Me cuesta enfrentarme a una hoja vacía en la que un cursor parpadea esperando ser desplazado por coherentes palabras. Es, a veces, insoportable ver y sentir que no puedes escribir cuando estás obligado a ello, y sin embargo, inventas canciones en la ducha a pesar de no saber cantar, sueñas con historias fantásticas aunque se te olviden al poco de despertarte y, en el fondo, vales mucho más de lo que puedes plasmar en un maldito folio. Es horrible ser consciente de que te que tal vez tengas un leve talento para la literatura y no saber aprovecharlo, no entenderlo, ni controlarlo.
Esto, obviamente, es un método de desahogo personal, en el que me siento ante una pantalla en la no necesito plasmar una realidad prefijada. No necesito buscar analogías, metáforas, ni ciertas polladas (perdón de la expresión, pero es que estoy rozando el límite de paciencia verbal) con las que ya estoy bastante cansada de trabajar. Aquí soy libre. Puedo inventarme que vive un monstruo en mí, que a veces aprisiona mi corazón, expresarme tan mal que cometa leísmo y laísmo (NO, ESO JAMÁS) puedo poner xq en lugar de porque...
Este es mi espacio, en el que nadie me controla, en el que por fin soy libre. O no. Quién sabe.
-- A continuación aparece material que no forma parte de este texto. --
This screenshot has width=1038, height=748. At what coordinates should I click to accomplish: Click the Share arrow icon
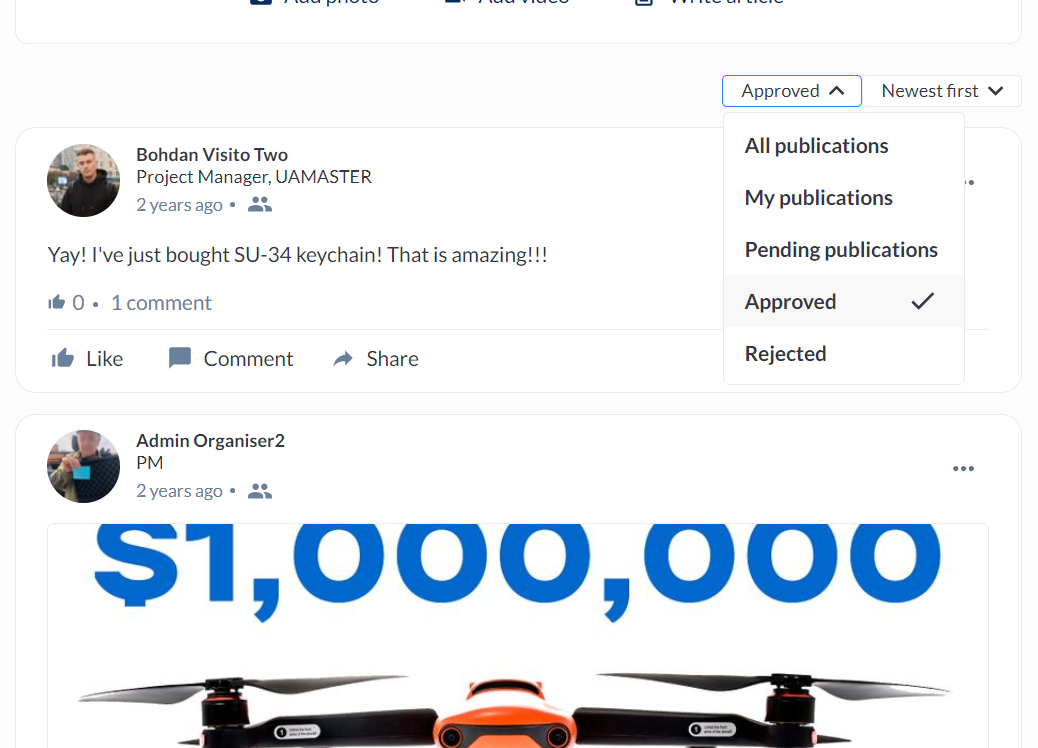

Lo que me preocupa realmente es no saber escribir, no encontrar las palabras con el orden adecuado que se adapten a lo que quiero transmitir. Y eso me pasa, continuamente.
Quiero levantarme mañana y tener un eslogan fabuloso o un copy genial para la maldita campaña. Pero eso sólo ocurriría si sirviera realmente para ser creativa publicitaria, cosa que ya llevo dudando desde octubre de 2015.